My money is on the much-vaunted Faroe Islands study to finally put this ‘why can’t we find XMRV in our studies‘ conundrum, to bed.
Due to post in May 2023, the Faroe Islands team results are expected in after the Lichenstein study, who like the WPI, have ditched PCR, in favour of using a far more sensitive method. In their case, the revolutionary BMG technique (for those of you who don’t know about BMG, it is a fairly old method, often overlooked these days, but very reliable and VERY cheap).
The FI study is due in before the Lapland project, who are apparently experiencing problems with frozen blood samples.

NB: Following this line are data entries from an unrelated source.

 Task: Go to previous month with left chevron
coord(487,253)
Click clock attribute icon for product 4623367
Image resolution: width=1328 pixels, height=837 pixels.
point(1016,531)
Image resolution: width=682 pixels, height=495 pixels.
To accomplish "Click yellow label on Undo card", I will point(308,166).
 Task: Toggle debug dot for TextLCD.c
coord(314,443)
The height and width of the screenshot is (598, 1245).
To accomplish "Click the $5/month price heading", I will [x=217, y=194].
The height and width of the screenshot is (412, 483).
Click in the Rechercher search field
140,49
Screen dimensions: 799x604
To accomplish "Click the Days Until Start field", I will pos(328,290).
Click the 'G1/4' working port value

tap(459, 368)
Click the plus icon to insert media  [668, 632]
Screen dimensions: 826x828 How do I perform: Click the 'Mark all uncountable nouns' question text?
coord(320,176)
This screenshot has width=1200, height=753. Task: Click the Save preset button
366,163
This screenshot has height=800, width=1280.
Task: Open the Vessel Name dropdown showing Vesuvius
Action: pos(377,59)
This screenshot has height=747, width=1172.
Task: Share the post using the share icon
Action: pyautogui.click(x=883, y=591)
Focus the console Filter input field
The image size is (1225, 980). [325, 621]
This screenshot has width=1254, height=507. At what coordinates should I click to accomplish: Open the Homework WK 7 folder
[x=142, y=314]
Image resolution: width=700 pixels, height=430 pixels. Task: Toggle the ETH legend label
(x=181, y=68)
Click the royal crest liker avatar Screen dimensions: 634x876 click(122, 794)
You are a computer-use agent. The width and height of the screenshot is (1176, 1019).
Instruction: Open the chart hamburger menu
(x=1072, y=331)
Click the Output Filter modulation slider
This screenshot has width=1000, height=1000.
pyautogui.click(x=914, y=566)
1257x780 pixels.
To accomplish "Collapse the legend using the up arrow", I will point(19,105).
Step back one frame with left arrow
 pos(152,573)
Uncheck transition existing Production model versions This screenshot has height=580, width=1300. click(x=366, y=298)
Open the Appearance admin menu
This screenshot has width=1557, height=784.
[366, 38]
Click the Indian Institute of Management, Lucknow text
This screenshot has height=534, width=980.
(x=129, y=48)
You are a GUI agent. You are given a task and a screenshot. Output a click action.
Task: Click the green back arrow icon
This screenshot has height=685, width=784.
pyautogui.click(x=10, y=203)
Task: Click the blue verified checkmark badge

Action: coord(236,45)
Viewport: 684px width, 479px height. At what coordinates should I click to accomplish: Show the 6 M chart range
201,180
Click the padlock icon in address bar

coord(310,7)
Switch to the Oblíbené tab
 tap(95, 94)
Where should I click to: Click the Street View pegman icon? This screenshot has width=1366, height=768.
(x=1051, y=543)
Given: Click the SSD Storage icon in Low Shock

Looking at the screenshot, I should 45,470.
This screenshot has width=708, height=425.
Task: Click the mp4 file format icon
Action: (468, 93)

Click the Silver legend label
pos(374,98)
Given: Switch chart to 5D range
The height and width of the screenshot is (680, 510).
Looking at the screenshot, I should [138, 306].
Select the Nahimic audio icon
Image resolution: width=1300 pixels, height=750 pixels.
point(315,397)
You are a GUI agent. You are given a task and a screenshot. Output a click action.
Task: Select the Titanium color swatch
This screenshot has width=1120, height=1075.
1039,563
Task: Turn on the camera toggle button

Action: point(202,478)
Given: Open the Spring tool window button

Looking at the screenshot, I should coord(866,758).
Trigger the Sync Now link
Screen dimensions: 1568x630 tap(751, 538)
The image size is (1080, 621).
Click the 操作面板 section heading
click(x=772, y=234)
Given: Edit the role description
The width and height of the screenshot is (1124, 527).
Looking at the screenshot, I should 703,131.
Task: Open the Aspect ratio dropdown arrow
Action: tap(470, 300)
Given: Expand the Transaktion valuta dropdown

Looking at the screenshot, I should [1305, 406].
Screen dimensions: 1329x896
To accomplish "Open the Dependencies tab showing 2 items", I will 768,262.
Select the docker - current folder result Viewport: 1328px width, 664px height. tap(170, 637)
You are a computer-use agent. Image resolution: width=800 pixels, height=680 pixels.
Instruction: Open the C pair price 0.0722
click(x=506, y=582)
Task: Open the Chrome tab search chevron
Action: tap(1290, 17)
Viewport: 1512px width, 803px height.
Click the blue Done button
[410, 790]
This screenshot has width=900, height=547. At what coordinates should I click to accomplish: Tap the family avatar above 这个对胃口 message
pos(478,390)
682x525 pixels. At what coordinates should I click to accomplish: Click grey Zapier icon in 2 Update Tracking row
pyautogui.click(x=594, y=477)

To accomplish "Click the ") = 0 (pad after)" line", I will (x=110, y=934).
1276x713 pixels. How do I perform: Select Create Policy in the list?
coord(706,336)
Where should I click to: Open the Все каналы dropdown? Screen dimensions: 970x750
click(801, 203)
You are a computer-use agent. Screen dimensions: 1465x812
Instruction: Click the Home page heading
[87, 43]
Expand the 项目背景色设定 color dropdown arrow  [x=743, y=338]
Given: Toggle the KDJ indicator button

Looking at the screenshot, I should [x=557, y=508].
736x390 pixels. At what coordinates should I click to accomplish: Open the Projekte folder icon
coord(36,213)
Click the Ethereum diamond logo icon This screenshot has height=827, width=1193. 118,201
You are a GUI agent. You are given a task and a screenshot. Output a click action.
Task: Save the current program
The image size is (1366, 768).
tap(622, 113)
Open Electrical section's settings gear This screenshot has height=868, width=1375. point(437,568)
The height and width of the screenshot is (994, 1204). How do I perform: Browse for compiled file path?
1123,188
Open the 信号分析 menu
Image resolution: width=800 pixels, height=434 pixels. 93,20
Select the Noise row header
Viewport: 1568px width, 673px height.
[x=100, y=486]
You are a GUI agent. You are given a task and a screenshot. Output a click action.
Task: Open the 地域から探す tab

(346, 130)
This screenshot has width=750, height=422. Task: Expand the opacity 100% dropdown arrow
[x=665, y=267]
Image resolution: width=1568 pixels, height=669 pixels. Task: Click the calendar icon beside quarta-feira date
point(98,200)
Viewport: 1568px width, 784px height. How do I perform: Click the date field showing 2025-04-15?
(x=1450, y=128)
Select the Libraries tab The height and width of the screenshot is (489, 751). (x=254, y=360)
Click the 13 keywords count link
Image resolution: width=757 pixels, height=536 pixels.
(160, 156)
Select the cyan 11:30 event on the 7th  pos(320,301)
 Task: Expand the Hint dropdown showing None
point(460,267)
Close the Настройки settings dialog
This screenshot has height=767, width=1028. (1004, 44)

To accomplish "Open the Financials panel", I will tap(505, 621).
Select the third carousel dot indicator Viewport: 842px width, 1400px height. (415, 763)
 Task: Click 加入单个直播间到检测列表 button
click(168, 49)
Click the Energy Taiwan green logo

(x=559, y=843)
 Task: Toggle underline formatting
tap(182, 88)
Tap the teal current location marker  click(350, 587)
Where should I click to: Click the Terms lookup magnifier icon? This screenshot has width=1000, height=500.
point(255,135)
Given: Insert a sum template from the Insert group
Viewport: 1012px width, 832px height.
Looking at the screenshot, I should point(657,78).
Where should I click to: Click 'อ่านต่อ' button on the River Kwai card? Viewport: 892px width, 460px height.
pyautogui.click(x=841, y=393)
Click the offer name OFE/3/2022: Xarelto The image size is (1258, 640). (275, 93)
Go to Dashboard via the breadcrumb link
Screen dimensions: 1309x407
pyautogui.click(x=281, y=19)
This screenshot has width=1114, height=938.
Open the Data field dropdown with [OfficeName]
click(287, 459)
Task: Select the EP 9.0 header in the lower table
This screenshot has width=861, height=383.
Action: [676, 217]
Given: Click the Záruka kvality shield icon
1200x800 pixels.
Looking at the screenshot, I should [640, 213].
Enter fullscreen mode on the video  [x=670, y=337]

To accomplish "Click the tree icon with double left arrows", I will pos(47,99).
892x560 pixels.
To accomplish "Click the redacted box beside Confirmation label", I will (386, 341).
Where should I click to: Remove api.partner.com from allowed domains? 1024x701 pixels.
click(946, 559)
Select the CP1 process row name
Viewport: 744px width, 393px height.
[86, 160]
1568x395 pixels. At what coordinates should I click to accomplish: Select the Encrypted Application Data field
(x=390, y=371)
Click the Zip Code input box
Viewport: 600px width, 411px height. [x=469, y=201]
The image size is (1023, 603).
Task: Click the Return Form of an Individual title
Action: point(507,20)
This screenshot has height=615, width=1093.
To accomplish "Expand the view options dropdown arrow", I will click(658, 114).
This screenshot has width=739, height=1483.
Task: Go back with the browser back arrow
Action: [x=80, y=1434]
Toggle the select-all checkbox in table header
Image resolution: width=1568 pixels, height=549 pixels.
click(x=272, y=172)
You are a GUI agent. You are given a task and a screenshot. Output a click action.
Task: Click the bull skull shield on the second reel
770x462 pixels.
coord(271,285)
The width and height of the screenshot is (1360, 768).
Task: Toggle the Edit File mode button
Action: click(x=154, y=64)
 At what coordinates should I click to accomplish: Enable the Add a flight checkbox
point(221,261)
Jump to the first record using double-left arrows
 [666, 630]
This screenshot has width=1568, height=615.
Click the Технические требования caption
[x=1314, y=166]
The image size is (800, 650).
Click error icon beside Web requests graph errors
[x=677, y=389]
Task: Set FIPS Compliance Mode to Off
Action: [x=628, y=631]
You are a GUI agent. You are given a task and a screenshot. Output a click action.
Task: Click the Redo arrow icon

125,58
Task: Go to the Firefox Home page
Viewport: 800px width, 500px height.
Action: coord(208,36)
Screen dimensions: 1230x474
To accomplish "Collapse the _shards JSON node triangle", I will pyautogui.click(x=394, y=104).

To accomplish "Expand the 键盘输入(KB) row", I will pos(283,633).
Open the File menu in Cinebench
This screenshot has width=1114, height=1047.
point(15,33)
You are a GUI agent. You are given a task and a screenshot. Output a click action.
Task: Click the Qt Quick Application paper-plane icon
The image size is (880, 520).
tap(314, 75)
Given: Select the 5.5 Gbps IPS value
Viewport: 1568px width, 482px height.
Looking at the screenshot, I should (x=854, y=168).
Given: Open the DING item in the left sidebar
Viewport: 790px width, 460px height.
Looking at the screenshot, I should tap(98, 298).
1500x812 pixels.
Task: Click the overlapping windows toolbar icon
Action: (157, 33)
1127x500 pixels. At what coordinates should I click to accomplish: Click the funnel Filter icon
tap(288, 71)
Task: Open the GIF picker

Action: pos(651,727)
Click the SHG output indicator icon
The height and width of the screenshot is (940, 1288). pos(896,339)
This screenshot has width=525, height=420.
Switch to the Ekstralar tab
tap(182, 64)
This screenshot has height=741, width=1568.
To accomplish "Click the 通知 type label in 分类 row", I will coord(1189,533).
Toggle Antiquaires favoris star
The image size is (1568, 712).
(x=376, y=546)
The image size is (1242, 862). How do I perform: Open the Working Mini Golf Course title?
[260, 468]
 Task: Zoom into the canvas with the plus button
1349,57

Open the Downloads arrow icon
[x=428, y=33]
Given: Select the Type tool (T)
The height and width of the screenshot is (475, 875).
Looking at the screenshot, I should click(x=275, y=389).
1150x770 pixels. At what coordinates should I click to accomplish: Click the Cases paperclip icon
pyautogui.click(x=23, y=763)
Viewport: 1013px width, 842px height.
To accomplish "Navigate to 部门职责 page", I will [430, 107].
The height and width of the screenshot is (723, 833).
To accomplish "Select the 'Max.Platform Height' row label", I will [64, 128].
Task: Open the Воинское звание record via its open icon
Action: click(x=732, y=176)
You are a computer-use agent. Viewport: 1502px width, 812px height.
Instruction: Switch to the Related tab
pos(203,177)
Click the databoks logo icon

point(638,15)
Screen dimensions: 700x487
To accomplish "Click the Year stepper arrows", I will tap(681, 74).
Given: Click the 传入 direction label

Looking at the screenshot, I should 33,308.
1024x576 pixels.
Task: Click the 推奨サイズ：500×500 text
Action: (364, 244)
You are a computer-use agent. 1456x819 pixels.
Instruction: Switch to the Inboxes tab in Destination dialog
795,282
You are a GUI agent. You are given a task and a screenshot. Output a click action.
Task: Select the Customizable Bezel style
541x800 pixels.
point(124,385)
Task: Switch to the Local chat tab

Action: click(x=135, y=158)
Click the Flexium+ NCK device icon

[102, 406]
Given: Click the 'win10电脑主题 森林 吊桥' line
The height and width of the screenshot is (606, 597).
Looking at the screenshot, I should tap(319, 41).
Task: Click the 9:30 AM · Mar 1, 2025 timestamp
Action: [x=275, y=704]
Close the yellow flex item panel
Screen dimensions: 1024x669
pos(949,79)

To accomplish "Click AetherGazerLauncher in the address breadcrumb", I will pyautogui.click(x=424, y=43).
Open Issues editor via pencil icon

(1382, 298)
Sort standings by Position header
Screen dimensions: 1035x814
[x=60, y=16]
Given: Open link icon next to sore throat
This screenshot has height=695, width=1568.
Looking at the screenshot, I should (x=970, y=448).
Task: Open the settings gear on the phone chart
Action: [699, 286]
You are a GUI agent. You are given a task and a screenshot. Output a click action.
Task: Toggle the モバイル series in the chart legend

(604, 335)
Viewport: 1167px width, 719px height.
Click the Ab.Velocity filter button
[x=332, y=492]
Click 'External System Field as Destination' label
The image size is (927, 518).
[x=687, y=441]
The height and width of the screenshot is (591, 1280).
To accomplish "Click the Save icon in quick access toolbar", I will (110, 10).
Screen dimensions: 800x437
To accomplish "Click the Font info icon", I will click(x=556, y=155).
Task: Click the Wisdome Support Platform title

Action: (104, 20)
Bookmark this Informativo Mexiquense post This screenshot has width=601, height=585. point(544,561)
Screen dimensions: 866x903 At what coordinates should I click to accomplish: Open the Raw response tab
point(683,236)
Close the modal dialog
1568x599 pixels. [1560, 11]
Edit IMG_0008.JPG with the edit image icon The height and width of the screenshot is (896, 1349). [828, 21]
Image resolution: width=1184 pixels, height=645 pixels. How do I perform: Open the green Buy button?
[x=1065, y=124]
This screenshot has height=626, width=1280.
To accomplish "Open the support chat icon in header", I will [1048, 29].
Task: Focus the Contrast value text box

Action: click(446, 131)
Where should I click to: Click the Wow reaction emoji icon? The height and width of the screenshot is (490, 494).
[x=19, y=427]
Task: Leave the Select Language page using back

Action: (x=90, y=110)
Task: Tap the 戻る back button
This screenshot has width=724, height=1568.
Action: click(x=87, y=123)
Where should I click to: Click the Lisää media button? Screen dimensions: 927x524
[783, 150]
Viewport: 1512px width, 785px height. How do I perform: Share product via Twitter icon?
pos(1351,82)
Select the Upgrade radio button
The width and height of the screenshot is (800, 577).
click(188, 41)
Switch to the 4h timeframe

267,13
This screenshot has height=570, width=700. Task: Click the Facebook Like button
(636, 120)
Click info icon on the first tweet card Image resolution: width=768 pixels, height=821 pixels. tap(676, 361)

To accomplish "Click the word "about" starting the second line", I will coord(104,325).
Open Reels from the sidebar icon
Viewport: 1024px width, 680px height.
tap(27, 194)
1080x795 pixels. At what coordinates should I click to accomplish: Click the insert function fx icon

The BMG technique involves a highly polished circular piece of glass welded to a stick, which when held close to the eye makes the object being observed - in this case, blood taken from people feeling a little bit under the weather, look a lot, well…bigger.
NB. I think the B in BMG stands for big? But not that hot on sciencey stuff as they say.
Gerwyn et al?
Rumours are circulating; which they do have a habit of doing, don’t they, that the Faroe Islands scientists are collaborating with a number of major corporations around the globe, and that several double blind trials are already under way and reporting excellent results into the efficacy of a nice hot cup of tea to cure the afflicted.
* Apologies in advance to citizens of Faroe Islands, Lapland and Lichtenstein.